Today’s students, doctors, nurses, patients, we all say, do a lousy job at effectively finding and accessing the best quality information. They do not know how to do this. Why not? If it is our mission, as a profession, to teach them how, where and why have we failed?
These are the questions that I’ve been asking myself since Monday. Truthfully, before Monday, but they’ve been at the forefront of my thinking and it’s interesting to see the discussion here, too. Maybe I’m not the only one thinking it.
SO… I did a very quick look through the literature for the history of academic libraries and found a nice review of the literature published in “Library Philosophy and Practice” in 2005. I highlighted a bunch of interesting thoughts on my copy. I had a career before libraries that was based on “big thinking” like this – the meaning of life and such – so this type of questioning is always appealing. But digression aside, here are a few pieces that I think are most relevant to the topic and discussion and questions:
- “Their (academic libraries, though I think we can include medical libraries, too) history is one of evolution and change that parallels the history of their parent institutions.”
- There exists “a historic desire by librarians to be accepted equally by faculty” (insert clinicians, med students, etc.), but “the acceptance of librarians by the community has not improved very much” over time.
- And finally, “libraries tend to reflect rather than create intellectual trends.”
No doubt, there are people who have and always will value libraries and librarians. They love us and the work we do, but more and more, I’m becoming convinced that this is much more a reflection of those individuals rather than the library and/or librarians. These people tend to be people who are willing to ask for help. They are often both intelligent and creative. They value reading (yes, reading – it will ALWAYS be tied to the idea of libraries and librarians) and they like asking questions. They are, in a sense, our people. They like us and we like them. They ARE us and we are them. But sadly (or perhaps, it’s a good thing in the larger picture of the universe) they (we) are the minority.

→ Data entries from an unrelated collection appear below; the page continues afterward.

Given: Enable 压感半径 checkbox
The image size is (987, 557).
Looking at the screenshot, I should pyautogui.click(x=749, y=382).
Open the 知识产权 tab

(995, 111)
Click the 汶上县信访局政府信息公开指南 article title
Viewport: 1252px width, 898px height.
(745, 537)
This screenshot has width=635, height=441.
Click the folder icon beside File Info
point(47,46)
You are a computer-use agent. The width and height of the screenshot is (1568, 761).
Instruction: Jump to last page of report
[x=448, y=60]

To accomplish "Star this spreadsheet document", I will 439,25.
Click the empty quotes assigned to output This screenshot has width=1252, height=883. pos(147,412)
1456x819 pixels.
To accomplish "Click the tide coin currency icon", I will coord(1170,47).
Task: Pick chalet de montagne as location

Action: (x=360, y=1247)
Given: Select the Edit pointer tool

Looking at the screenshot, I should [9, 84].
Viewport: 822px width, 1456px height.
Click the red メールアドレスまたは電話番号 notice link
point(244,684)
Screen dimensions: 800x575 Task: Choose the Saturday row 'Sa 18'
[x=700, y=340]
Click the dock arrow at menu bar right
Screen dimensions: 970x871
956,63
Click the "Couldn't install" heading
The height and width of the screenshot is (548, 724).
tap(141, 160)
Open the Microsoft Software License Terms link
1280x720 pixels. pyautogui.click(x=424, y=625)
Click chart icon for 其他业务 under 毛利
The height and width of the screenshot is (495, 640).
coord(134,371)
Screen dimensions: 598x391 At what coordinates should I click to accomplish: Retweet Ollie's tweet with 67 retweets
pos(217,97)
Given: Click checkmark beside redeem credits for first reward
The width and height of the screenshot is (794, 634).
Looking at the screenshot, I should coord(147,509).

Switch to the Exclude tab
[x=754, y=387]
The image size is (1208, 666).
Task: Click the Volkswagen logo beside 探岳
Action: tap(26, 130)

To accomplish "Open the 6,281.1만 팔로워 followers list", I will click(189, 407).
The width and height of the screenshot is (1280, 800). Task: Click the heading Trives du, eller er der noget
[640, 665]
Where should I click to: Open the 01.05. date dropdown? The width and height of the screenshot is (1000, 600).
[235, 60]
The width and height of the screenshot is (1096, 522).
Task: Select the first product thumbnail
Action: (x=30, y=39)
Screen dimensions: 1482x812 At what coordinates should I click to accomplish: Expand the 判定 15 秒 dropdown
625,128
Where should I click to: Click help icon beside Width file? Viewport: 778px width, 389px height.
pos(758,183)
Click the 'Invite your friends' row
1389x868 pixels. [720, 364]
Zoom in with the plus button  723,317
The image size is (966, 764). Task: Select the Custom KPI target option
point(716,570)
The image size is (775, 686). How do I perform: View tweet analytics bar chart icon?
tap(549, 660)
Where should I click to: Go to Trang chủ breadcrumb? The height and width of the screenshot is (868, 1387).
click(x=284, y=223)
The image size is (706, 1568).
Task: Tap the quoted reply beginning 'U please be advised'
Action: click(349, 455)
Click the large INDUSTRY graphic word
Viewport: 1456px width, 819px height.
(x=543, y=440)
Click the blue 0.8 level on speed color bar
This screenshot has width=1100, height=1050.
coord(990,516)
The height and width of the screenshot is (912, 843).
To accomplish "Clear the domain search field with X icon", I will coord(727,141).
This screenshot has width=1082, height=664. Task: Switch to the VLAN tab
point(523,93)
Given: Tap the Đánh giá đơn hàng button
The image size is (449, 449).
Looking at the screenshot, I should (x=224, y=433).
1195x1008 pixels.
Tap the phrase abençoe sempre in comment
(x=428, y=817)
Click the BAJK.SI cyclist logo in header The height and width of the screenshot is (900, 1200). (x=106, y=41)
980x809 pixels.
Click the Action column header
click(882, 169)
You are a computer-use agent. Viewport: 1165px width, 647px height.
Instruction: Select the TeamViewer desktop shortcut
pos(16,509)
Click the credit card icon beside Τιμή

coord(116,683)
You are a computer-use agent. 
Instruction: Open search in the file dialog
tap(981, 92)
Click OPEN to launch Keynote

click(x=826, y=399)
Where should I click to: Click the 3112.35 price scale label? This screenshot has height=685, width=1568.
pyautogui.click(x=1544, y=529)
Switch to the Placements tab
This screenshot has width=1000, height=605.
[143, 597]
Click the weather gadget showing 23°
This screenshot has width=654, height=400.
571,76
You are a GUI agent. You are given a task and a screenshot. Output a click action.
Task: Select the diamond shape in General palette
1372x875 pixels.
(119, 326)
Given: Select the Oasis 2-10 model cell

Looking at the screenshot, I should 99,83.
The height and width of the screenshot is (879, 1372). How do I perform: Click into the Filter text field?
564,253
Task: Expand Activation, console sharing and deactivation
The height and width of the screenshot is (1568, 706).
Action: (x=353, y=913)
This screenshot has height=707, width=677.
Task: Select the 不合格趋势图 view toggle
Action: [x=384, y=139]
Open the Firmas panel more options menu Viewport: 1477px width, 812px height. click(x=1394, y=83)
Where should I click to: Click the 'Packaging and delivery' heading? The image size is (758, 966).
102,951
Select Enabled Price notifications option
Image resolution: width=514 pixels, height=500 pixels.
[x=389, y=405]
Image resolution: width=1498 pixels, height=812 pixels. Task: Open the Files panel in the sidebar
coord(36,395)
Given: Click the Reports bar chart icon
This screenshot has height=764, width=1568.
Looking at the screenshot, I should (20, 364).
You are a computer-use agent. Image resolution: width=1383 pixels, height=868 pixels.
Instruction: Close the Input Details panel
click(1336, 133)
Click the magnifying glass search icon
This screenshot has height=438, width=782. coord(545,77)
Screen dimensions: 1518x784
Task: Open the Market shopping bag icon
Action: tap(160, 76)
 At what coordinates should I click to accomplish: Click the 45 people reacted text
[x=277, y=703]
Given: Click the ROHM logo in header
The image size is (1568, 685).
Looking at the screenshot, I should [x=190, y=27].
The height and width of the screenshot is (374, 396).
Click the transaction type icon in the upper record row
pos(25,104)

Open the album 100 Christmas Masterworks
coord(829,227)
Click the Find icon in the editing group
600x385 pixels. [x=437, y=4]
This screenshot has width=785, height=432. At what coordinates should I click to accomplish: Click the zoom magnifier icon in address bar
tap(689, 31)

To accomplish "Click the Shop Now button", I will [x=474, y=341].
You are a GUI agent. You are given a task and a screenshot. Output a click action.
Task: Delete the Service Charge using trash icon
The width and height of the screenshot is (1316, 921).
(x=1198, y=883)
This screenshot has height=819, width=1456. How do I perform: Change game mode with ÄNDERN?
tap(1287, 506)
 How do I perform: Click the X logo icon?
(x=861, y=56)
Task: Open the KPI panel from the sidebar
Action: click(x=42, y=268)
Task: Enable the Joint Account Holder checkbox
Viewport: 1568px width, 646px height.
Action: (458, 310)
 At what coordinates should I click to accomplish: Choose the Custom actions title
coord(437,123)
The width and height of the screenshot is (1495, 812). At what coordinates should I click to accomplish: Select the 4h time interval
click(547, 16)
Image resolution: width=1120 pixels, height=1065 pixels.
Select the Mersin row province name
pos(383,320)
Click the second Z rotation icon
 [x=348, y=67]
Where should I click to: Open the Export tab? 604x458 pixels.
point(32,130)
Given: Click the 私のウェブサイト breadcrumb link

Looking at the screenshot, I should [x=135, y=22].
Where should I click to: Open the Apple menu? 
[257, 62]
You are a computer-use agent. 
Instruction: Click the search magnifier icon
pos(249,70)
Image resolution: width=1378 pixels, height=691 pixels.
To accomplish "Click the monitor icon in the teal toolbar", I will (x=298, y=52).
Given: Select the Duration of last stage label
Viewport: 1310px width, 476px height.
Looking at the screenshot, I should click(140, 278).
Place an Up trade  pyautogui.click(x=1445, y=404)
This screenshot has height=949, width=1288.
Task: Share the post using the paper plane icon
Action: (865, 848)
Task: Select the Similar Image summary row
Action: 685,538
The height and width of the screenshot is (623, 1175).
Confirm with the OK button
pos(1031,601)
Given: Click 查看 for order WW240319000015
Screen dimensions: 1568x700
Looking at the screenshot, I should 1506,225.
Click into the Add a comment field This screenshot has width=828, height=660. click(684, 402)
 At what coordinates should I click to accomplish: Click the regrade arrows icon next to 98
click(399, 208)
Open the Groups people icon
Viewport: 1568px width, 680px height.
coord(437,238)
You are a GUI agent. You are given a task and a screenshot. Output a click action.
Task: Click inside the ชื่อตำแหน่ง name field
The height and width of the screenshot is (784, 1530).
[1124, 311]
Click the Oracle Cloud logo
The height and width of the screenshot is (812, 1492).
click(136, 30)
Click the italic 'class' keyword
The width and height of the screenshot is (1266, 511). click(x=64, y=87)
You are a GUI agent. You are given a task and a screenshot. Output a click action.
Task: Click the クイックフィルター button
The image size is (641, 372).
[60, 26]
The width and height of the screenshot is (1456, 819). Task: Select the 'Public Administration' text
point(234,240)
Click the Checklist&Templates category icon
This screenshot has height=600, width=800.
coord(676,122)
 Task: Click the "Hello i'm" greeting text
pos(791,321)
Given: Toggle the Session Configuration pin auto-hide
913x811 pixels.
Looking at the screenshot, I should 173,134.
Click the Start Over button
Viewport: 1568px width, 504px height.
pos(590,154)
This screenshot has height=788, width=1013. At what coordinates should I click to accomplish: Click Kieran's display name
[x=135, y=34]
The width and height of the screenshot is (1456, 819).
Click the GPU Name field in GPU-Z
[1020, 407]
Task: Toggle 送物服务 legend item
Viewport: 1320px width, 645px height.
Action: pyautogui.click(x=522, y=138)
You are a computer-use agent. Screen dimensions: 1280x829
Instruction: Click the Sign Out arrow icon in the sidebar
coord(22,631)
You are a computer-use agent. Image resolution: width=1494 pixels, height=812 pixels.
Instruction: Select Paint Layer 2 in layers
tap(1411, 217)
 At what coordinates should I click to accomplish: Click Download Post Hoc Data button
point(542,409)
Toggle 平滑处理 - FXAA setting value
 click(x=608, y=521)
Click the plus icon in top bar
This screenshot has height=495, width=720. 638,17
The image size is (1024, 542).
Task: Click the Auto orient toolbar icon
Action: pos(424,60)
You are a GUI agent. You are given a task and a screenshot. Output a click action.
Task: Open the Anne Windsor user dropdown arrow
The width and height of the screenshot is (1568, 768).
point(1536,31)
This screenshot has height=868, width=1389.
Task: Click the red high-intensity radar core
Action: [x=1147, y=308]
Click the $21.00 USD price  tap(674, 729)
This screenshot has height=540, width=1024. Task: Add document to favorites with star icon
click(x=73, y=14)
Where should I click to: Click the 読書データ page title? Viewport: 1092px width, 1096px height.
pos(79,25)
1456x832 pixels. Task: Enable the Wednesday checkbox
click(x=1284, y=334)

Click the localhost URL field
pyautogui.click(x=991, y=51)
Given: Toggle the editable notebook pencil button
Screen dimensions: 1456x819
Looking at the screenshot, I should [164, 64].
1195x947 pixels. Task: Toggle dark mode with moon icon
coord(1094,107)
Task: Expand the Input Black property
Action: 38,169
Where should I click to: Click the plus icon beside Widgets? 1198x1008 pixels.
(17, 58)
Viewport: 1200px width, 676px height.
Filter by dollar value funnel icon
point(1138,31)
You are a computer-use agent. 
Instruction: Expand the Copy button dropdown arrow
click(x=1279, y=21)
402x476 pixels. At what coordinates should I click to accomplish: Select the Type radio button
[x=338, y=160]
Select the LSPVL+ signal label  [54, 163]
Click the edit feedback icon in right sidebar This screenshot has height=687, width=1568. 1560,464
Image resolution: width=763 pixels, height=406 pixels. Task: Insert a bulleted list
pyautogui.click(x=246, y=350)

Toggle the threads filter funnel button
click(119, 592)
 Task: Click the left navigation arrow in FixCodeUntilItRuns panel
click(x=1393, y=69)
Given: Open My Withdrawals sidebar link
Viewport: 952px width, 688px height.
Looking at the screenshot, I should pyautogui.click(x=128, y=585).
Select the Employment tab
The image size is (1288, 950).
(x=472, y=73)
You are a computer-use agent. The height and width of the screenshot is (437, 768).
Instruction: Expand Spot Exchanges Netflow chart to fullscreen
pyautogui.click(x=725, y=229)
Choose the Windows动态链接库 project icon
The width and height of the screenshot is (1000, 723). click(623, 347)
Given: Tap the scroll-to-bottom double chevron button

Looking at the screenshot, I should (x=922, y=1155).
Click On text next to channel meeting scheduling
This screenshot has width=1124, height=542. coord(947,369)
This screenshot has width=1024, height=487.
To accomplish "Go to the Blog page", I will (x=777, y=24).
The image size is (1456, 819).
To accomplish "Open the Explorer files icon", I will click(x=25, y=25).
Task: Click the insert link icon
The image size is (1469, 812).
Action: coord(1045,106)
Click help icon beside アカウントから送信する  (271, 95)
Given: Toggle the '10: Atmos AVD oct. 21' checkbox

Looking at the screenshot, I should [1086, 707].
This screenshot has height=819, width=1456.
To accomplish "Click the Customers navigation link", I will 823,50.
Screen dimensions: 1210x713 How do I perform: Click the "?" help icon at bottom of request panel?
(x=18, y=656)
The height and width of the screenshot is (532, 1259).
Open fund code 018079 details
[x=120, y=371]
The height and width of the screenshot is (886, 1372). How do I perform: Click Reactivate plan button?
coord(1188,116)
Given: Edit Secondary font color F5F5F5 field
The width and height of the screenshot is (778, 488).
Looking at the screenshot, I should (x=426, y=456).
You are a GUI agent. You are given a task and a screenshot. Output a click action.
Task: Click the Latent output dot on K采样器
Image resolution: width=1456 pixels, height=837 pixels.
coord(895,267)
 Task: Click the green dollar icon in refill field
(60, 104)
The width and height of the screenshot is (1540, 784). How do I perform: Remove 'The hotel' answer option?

I think there is something to be said for and recognized in the quotes from this historical perspective (meaning, the above-referenced article). Our own history does reflect our parent institutions. It reflects our society. Education, learning, health care, medical research – these are all things that have ebbed and flowed in their importance throughout history. If you think about it, we may give a lot of lip service to these things as a society, but are they truly the heart of what we’re about in medical education and health care? I wonder. There’s a bottom line – in education, in research, and in health care – and I think we all know what that bottom line is. It is clearly reflected in many of the decisions that are made today, and ultimately the value that we place upon things in our society.
I’ve no idea on how to counter this in a large sense. Like others, the personal thanks that I regularly receive from a portion of students and researchers do make me feel better about the work I do. They make me feel like I make some small difference. But like others in this string of comments, too, I wish they happened more and reflected more a different set of values displayed by our institutions, hospitals and society at large. Something other than the literal bottom line.
[Weiner, S.G. (2005) The History of Academic Libraries in the United States: A Review of the Literature. Library Philosophy and Practice 7(2). Available online.]